![Intelligenza artificiale_](https://www.limprenditore.com/wp-content/uploads/2023/06/Intelligenza-artificiale_-scaled-2048x1024.jpg)
Le tecnologie dell’Intelligenza Artificiale (IA) applicate alla gestione delle operations e della supply chain sembrano prefigurare una straordinaria opportunità per il miglioramento della competitività aziendale. I risultati di una ricerca condotta da un team dell’Università LIUC su oltre 90 aziende italiane e l’analisi approfondita di sei casi aziendali e 17 applicazioni evidenziano come i progetti di IA che sono stati implementati dalle aziende hanno principalmente avuto impatti sulla riduzione dei costi e sul miglioramento dell’efficienza dei processi produttivi. Di fatto, 2 progetti su 3 hanno permesso alle aziende di ottenere benefici concreti su queste due dimensioni.
Un altro impatto significativo riguarda la sicurezza degli operatori, un obiettivo non così scontato e, soprattutto, non sempre prioritario nelle politiche aziendali. Una percentuale significativa di risposte, circa il 24%, si è concentrata sul miglioramento degli aspetti qualitativi, sia in termini di prodotto che di processo.

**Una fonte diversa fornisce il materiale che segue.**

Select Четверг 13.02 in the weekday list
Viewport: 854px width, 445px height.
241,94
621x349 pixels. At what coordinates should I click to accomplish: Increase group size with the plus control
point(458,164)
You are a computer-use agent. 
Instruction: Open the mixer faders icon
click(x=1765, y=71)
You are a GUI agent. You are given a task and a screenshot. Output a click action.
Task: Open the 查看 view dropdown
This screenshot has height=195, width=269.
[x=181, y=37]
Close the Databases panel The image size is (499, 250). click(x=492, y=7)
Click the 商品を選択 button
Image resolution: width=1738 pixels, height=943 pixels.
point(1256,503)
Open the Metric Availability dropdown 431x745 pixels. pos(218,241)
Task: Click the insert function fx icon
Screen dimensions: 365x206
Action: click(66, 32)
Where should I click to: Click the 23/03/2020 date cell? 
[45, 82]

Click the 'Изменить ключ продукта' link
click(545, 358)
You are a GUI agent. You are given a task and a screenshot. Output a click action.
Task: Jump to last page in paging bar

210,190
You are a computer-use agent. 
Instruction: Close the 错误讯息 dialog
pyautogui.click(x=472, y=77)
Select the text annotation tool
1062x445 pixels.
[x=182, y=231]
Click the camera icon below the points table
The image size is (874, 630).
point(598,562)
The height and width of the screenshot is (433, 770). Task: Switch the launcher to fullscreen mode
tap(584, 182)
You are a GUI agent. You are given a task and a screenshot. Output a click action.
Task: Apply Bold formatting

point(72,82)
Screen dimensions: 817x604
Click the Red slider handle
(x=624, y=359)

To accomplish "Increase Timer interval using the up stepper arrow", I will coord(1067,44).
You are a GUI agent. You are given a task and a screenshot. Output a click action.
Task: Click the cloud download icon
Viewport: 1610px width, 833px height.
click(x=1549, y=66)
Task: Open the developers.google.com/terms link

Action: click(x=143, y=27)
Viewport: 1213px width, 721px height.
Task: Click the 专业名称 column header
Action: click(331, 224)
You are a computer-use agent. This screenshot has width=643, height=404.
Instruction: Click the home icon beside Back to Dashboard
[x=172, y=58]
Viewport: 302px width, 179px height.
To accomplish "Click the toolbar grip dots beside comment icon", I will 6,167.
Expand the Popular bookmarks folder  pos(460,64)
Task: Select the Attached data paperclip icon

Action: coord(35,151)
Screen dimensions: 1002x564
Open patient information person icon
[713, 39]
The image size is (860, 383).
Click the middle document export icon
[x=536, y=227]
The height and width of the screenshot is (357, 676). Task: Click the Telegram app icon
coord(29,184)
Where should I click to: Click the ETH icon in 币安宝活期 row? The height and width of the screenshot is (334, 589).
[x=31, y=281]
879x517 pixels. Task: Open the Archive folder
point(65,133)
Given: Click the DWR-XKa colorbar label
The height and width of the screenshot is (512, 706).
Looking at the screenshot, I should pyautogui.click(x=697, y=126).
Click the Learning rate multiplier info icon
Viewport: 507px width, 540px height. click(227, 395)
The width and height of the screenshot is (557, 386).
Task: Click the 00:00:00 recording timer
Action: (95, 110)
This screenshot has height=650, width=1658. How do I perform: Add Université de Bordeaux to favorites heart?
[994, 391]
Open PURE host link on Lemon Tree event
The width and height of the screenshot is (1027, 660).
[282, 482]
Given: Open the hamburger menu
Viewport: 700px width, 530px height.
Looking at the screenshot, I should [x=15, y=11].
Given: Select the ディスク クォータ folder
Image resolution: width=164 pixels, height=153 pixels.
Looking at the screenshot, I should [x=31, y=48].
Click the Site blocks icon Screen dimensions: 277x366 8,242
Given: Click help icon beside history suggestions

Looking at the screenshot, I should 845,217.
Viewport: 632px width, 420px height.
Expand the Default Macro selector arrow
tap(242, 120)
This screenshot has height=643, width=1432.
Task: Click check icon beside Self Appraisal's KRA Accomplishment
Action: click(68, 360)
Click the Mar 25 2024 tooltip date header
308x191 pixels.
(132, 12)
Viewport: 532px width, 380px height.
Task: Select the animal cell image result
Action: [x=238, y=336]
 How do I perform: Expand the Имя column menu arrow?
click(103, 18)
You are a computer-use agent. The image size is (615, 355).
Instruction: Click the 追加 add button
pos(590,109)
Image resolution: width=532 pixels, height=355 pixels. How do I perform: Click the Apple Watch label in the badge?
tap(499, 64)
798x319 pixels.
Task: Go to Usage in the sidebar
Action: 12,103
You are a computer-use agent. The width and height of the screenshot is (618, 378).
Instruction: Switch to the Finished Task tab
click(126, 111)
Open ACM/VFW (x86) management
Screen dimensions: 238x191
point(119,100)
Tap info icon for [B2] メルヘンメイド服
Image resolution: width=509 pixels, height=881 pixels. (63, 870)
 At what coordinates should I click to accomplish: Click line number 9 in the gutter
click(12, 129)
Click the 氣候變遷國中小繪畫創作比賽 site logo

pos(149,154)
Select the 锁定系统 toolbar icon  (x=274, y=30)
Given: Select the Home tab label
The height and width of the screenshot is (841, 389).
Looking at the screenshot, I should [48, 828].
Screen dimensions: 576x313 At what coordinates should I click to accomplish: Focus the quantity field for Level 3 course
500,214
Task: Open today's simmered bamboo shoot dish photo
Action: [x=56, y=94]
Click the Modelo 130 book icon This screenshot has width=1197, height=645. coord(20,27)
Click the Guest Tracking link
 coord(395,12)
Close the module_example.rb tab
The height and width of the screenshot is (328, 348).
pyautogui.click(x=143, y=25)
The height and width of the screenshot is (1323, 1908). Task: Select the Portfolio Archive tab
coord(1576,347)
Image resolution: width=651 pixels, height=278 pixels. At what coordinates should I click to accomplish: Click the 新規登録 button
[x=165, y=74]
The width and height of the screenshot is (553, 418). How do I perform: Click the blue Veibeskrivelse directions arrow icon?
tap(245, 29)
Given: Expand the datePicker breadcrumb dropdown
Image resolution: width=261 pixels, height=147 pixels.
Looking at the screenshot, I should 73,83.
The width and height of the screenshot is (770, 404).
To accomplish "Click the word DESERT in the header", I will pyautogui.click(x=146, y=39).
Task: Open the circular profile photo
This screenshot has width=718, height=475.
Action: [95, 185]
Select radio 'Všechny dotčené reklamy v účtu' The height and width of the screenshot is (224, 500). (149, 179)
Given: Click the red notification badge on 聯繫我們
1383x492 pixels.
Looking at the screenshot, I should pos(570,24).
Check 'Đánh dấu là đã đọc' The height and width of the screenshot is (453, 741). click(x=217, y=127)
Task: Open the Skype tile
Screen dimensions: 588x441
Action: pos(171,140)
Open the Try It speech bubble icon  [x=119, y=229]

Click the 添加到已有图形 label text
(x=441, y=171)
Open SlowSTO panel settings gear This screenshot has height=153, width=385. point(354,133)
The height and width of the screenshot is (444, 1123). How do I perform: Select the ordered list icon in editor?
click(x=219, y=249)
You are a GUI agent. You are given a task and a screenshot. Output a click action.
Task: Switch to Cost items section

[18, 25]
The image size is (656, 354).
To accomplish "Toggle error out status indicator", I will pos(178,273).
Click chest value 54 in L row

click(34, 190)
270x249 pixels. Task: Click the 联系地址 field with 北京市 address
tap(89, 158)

Le evidenze empiriche sembrano confermare l’ipotesi che l’IA possa realmente incidere sulle performance dei processi operativi e, di conseguenza, possa determinare un miglioramento della posizione competitiva dell’azienda. Ma tali risultati non sono per nulla scontati perché ci sono numerose barriere che possono ostacolare o rallentare il processo di adozione di soluzioni IA all’interno delle imprese:
- Il processo di raccolta dei dati necessari per alimentare gli algoritmi alla base delle soluzioni di IA. I dati rappresentano il “materiale didattico” di questi algoritmi: più dati sono disponibili, maggiore è la frequenza con cui si aggiornano e più differenziate sono le forme in cui si presentano, migliore risulta la capacità degli algoritmi di apprendere e produrre output accurati.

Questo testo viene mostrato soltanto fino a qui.